Tashia Hart is also the author “Girl Unreserved”, a very intimate coming-of-age narrative told from the perspective of a “mixed-blood” girl from a Chippewa Indian reservation in Northern Minnesota available on Amazon.com HERE.
Chef M. Karlos Baca founded the Taste of Native Cuisine, an Indigenous Chefs collective in 2011, and in connection with the Southern Ute Cultural Center & Museum, as a means to reintroduce and revitalize Indigenous Foodways through education, foraging, and indigenous menu tastings.

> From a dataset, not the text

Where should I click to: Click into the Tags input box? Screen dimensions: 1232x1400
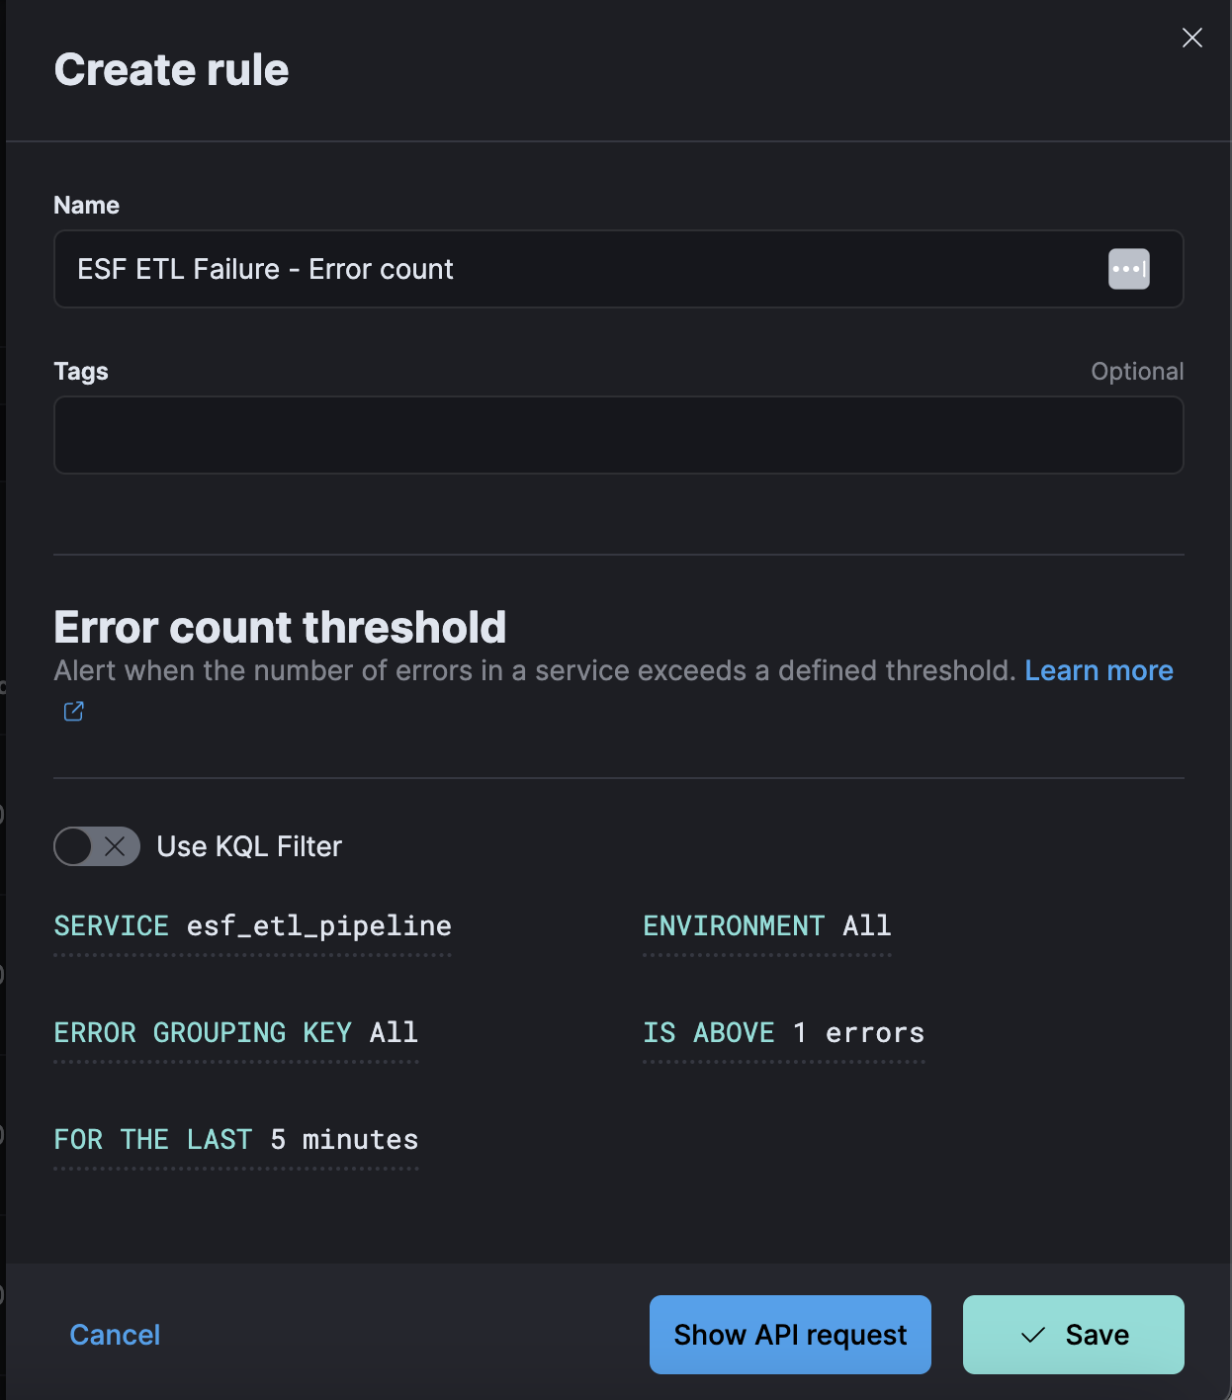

His work has been featured on Zagat Foodways: 10 Meals That Define America.
Karlos recently partnered with The Sioux Chef team in hosting Yúaarükapì “Foods of our Natural World” Special 5-Course Indigenous Pop-up Dinner in the Minneapolis area. Here’s a glimpse of what that amazing dinner entailed and a preview of what’s in store for next week’s Food Sovereignty Symposium & Festival.
Elizabeth Hoover is Manning Assistant Professor of American Studies at Brown University where she teaches courses on environmental health and justice in Native communities, Indigenous food movements, and community engaged research. Elizabeth is of Mohawk/Mi’kmaq background from upstate NY and eastern Canada, and frames her work through a focus on the importance of community-based research and culturally and socially supported programming.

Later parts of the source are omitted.